À défaut d’être exacts, les modèles peuvent être utiles pour anticiper la conduite à tenir. L’impact potentiel de la vaccination contre les rotavirus a été évalué dans 112 pays à revenu faible ou intermédiaire, entre 2006 et 2034. Dans quatre pays (Pakistan, Inde, Nigeria et Ethiopie) où la prévalence des GEAV liées aux rotavirus est particulièrement élevée, l’amplitude des effets indirects a été estimée, à partir d’un schéma à une seule dose de vaccin.

Ces pays sont au demeurant prioritaires du point de vue des fondations Gavi et Gates.
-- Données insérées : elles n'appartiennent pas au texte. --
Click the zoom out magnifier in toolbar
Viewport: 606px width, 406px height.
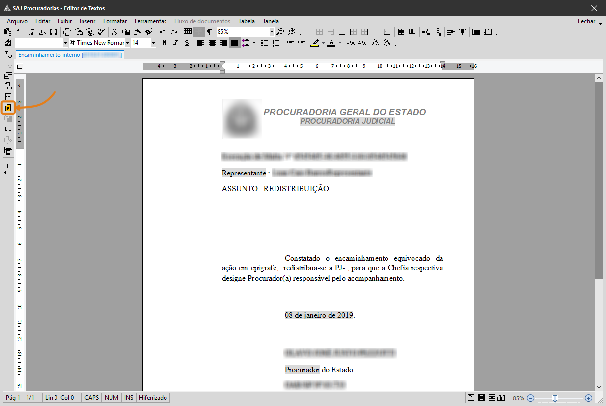[x=280, y=32]
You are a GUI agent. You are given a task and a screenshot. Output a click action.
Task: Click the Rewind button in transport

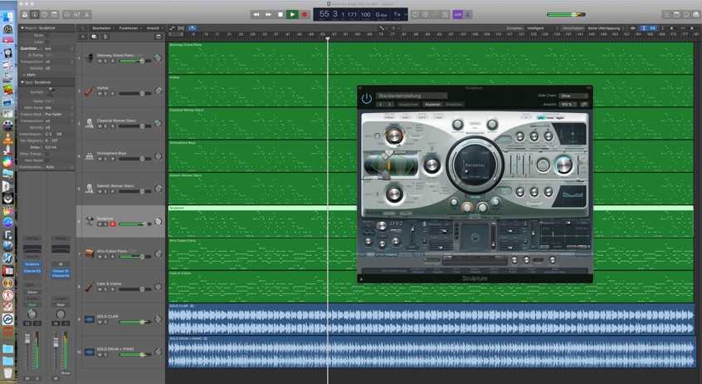point(256,14)
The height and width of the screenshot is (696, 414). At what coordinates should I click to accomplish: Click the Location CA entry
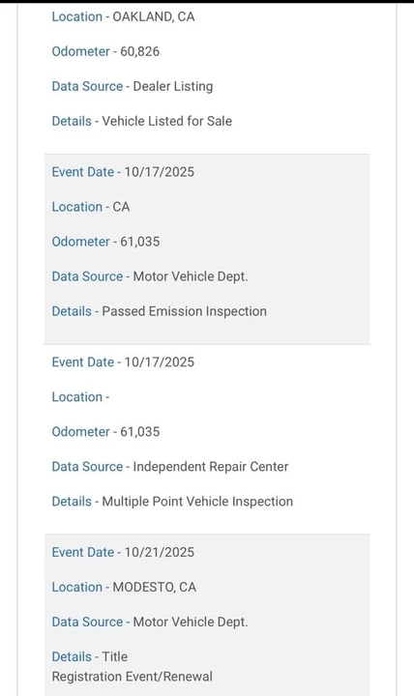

Toutes les simulations ont été faites dans le cadre du projet VIMC (Vaccine Impact Modeling Consortium) qui vise la prévention des maladies transmissibles par la vaccination et, qui, de ce fait, a besoin d’estimations prédictives robustes.

Possibilité de réduire de presque la moitié les décès dus au rotavirus d’ici 2034


Le modèle utilisé est à la fois déterministe, compartimental et structuré par l’âge du type SIR (Susceptible–Infected–Recovered). Les caractéristiques de la transmission des rotavirus ont été prises en compte et la modélisation a reposé sur les tranches d’âge suivantes : 0–1 mois, 2–3 mois, 4–11 mois, 1-4 ans et > 5 ans. Pour valider le modèle, la réduction prévue de l’incidence des cas graves de rotavirus a été comparée à la réduction de la présence du rotavirus chez les patients hospitalisés pour GEAV grave dans dix pays disposant de données avant et après l'introduction du vaccin. Les particularités de chaque pays ont été prises en considération à tous les niveaux sociaux, économiques, démographiques y compris la mortalité, ce qui ne veut pas dire que le modèle est parfait, loin s’en faut.
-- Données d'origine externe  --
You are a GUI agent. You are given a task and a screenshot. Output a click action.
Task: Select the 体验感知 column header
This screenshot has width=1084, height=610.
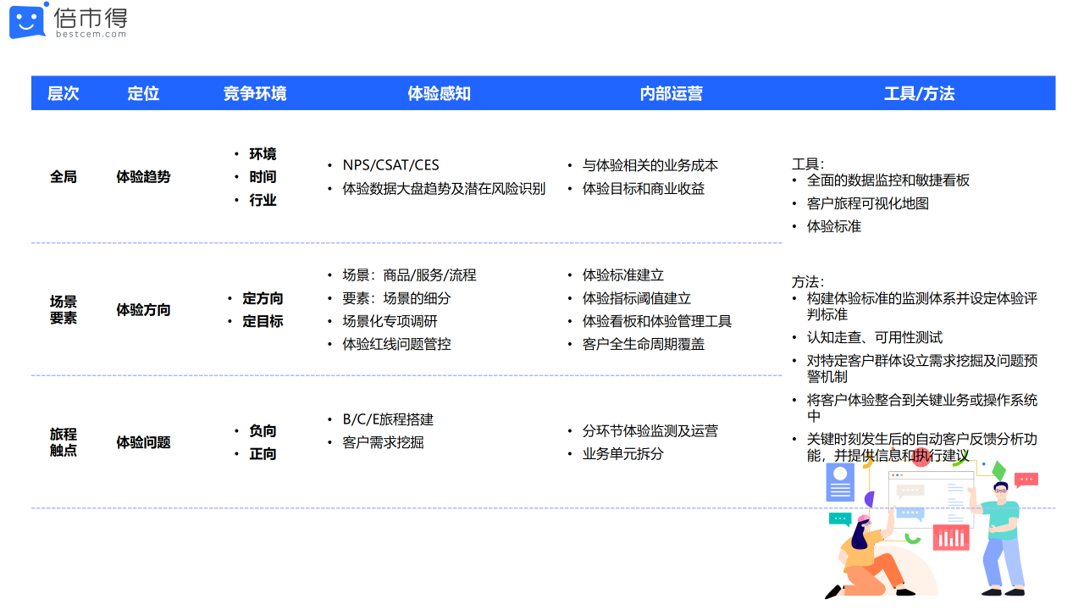[439, 93]
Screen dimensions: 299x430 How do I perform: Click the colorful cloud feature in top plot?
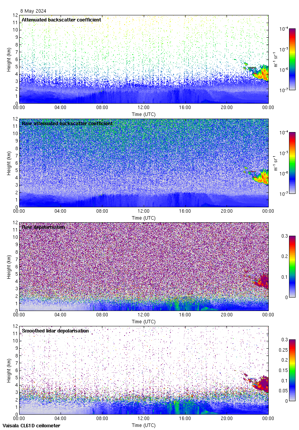point(261,73)
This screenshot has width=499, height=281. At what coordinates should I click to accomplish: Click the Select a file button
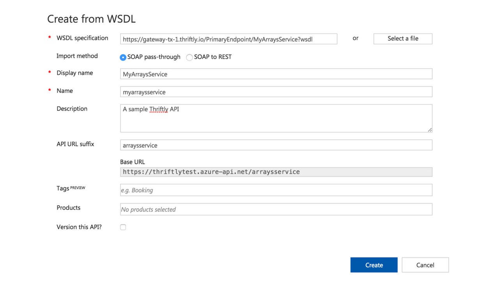[403, 39]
Selon cette modélisation, la vaccination réduirait les décès dus au rotavirus de 49,1 % (intervalle de confiance à 95 % IC 95 % : 46,6-54,3 %) d'ici 2034 dans des scénarios de couverture vaccinale réalistes, par rapport à un scénario sans vaccination. La majeure partie de ce bénéfice est due à un effet direct pour les enfants vaccinés (expliquant 69-97 % de l'impact global), mais une protection indirecte semble également renforcer cet impact. Un schéma vaccinal à une dose réduirait le bénéfice qui ne serait que de 57 % par rapport à deux doses, ceci 12 ans après l'introduction du vaccin. Ces projections ont été validées selon le protocole précédemment décrit.
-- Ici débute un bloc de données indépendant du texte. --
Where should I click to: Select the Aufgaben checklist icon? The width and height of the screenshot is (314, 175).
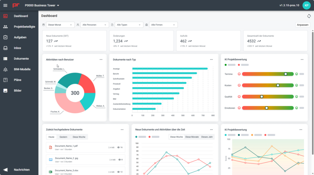coord(5,37)
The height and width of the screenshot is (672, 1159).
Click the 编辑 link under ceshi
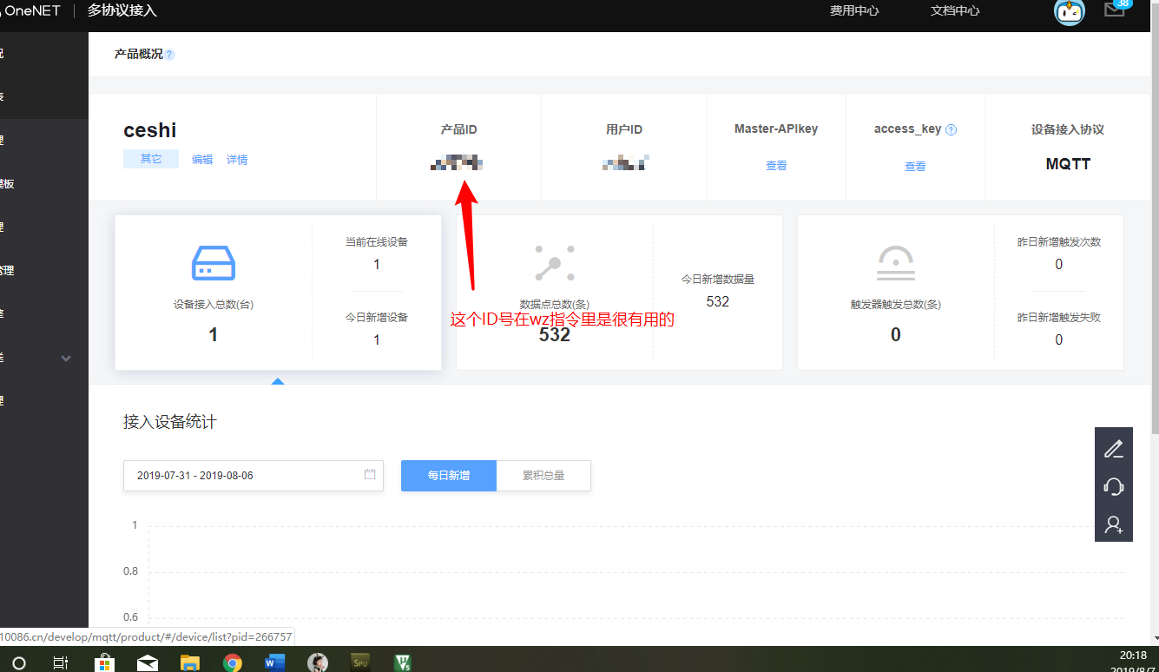pos(201,159)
La vaccination contre les rotavirus est susceptible d'avoir un impact substantiel sur le fardeau des GEAV à rotavirus dans les pays à revenu intermédiaire ou faible, pour peu que le schéma vaccinal soit complet. Qu’en sera-t-il dans le monde réel ? Difficile de répondre dans le contexte géopolitique actuel où cette modélisation peut apparaître… comme un exercice de style.

Dr Philippe Tellier

Référence
Kraay ANM et coll. Predicting the long-term impact of rotavirus vaccination in 112 countries from 2006 to 2034: A transmission modeling analysis. Vaccine 2022 : publication avancée en ligne le 6 octobre. doi.org/10.1016/j.vaccine.2022.09.072.